- The Washington Times - Wednesday, April 10, 2013


Fisker Automotive, the hybrid carmaker based in Anaheim, Calif., announced Friday that it would lay off 75 percent of its workforce, a sign the onetime darling of the “greens” is sputtering toward the end of the road. This story grows ever more familiar.

Henrik Fisker designed some of the most attractive cars on the road, notably the Aston Martin DB9. So when Mr. Fisker came up an idea for his own car that would align perfectly with President Obama’s green-energy investment strategy, it seemed to be a match made in automotive heaven. Taxpayers would put up the capital and bear the risk, and the marketplace could “catch up” and accept electric cars. This is the strategy crashing into a ditch.

In 2009, Vice President Joe Biden told a crowd of politicians and union members assembled in Delaware that Fisker, with a $500 million government startup loan, would take over an abandoned General Motors plant and build a dream car. “Thanks to a real commitment by this administration, loans from the Department of Energy, the creativity of U.S. companies and the tenacity of great state partners like Delaware,” he said, “we’re on our way to helping America’s auto industry reclaim its top position in the global market.” Delaware’s “commitment” included $12.5 million in state economic development loans and $9 million to retool the abandoned plant with the promise that Fisker would hire up to 2,000 workers to manufacture the $100,000 electric-hybrid luxury car.

The company did hire workers, most of whom lived in Finland, where the Fisker Karma was actually produced. The Energy Department ultimately barred the company from drawing the remaining $336 million of the loan owing to persistent production delays. Much of the blame could be placed on Fisker’s battery maker, A123 Systems — another “green” loan recipient that went belly up.

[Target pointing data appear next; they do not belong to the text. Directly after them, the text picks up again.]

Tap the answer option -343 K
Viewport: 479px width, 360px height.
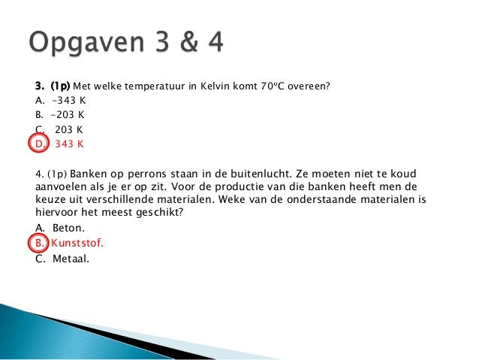tap(68, 101)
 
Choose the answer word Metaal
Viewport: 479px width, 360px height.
tap(71, 259)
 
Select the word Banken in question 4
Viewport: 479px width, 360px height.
tap(90, 174)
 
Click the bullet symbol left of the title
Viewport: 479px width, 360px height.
tap(16, 44)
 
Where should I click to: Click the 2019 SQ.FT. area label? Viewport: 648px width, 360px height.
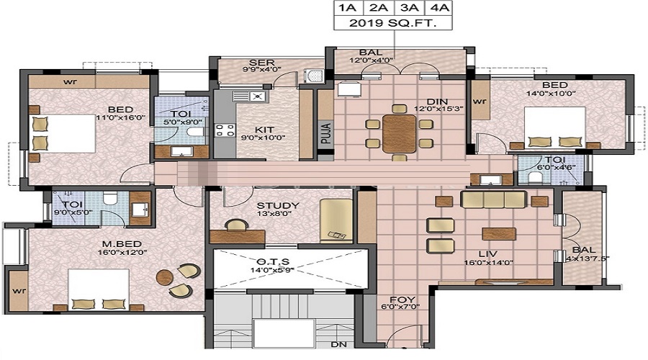[392, 23]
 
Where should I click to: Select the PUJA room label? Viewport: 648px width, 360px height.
[326, 133]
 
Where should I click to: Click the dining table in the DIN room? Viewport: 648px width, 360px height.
[399, 133]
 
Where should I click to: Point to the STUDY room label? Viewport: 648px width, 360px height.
[278, 205]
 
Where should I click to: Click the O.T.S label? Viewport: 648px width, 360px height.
[273, 261]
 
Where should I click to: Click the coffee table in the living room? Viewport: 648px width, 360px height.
[498, 233]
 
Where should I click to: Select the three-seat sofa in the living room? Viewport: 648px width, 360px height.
[493, 199]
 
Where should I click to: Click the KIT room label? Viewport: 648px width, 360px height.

The Energy Department’s website still praises Fisker Automotive. An Energy Department spokesman dismisses critics of the scheme of spending the people’s money on visionary domestic carmakers. “They were wrong then, and they’re wrong today. From well-established names like Ford to innovative startups like Tesla and Fisker, America’s auto industry is being reinvented, and the department’s loan program is helping play an important role.”

There’s no doubting the importance of that role. Fisker raised more than $1 billion from private investors, making it less clear why taxpayers had to chip in. It’s government loans and not private investors’ dollars that are now an anvil around the neck of the sinking company. Payment on the Energy Department loan is due on April 22, and most investors or potential buyers aren’t likely to help unless the terms of the loan are renegotiated. Henrik Fisker is gone from the company, amid speculation that he squabbled with other top executives about whether the company should spurn government subsidies and not draw on the remainder of the federal loan.

The fiasco illustrates the folly of thinking the government can create a sustainable market. If consumers wanted electric cars, automobile manufacturers would build the cars. The buyers for the six-figure hybrid were social activists, Hollywood stars who want to show they are “saving the planet” and politicians who think they’re smarter than the marketplace.The most astute observer of this phenomenon may be Bob Lutz, the former chairman of General Motors, who so admired the Fisker Karma’s exterior beauty that he special-ordered a number of the cars — without the electric motors. In their place, Mr. Lutz intends to drop a politically incorrect, 638-horsepower Corvette engine. That will drive Al Gore crazy, but taxpayers won’t be paying for them.